The problem. Copy the entries below word for word, starting at the line that contains "Describe the element" and ending with the last line of the entries.

Source data.
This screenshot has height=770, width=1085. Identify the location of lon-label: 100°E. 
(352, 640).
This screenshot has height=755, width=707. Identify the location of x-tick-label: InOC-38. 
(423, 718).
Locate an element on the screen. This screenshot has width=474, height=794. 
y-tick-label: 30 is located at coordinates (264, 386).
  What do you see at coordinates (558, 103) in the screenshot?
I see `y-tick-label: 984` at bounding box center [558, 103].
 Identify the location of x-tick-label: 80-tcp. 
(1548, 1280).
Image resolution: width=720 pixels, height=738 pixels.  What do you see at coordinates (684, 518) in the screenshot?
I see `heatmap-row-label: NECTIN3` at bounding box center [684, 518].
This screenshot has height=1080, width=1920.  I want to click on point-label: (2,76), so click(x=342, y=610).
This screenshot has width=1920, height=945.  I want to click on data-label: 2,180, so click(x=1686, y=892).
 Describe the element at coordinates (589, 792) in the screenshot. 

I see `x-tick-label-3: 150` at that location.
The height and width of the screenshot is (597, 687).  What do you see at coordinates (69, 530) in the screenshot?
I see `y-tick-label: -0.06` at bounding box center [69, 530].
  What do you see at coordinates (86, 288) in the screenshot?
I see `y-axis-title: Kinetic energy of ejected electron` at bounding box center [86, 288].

Completed exercise.
 Describe the element at coordinates (589, 792) in the screenshot. 

I see `x-tick-label-3: 150` at that location.
The height and width of the screenshot is (597, 687).  What do you see at coordinates (69, 530) in the screenshot?
I see `y-tick-label: -0.06` at bounding box center [69, 530].
  What do you see at coordinates (86, 288) in the screenshot?
I see `y-axis-title: Kinetic energy of ejected electron` at bounding box center [86, 288].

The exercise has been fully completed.